El 11 de septiembre de 2011 había salido del hospital con mi mujer y mi hijo recién nacido para llevarlos a casa en coche. Lo que íbamos oyendo en la radio parecía un relato de ciencia-ficción, pero cuando llegamos al hogar, el rey fue puesto en su trono y nos sentamos ante la tele, descubrimos que el mundo conocido acababa de cambiar en un instante y ante nuestros ojos. Yo estuve en esa torre, dijo mi mujer. Pues nadie más va a estar a partir de hoy, debieron responder unos terroristas.
Hace unas décadas, quedé con una chica al final del verano en la Sidrería Benidorm, cuando llegué allí no había nadie, prácticamente nada: un solar derruido y el sonido del viento sobre las vallas de obra.
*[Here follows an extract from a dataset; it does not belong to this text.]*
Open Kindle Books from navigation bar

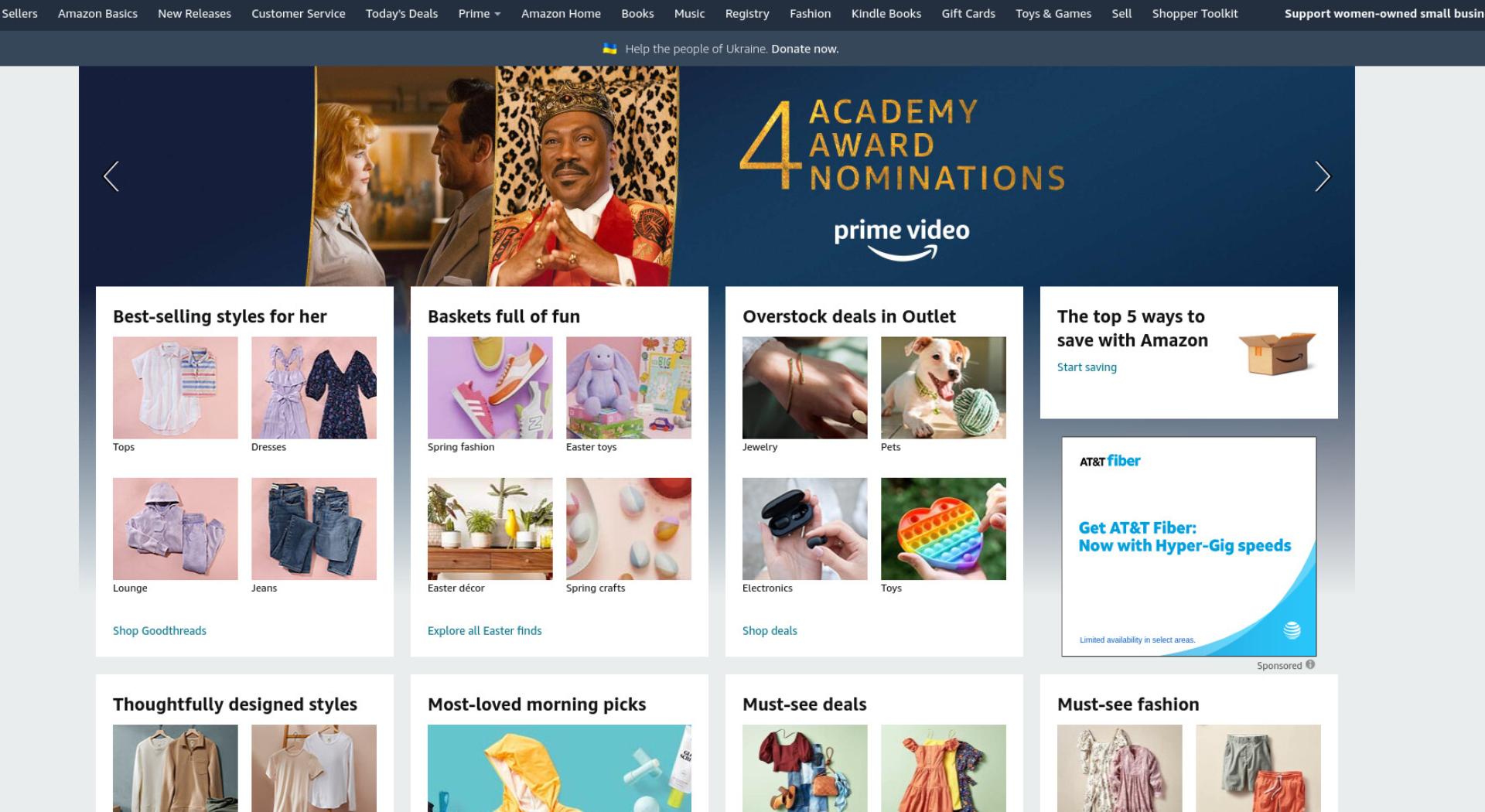tap(886, 14)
Tal vez ella ya lo sabía y por eso no fue. Recuerdo perfectamente la anécdota, no sólo por lo chocante, sino por haberla contado muchas veces. Lo que no recuerdo es quién era ella.
Podemos leer sobre hechos históricos del pasado con toda desgana, apenas un ejercicio de memoria o entretenimiento, pero asimilar un suceso de relevancia en el mismo instante en que sucede es una información que entra por otra puerta, un umbral que parece no existir pero insospechadamente se abre, y acaba por desplazarse lo inamovible.
Ante nuestros ojos un desastre nuclear y un nuevo vocablo -como en su momento Chernobil- que se repetirá millones de veces de ahora en adelante: Fukushima.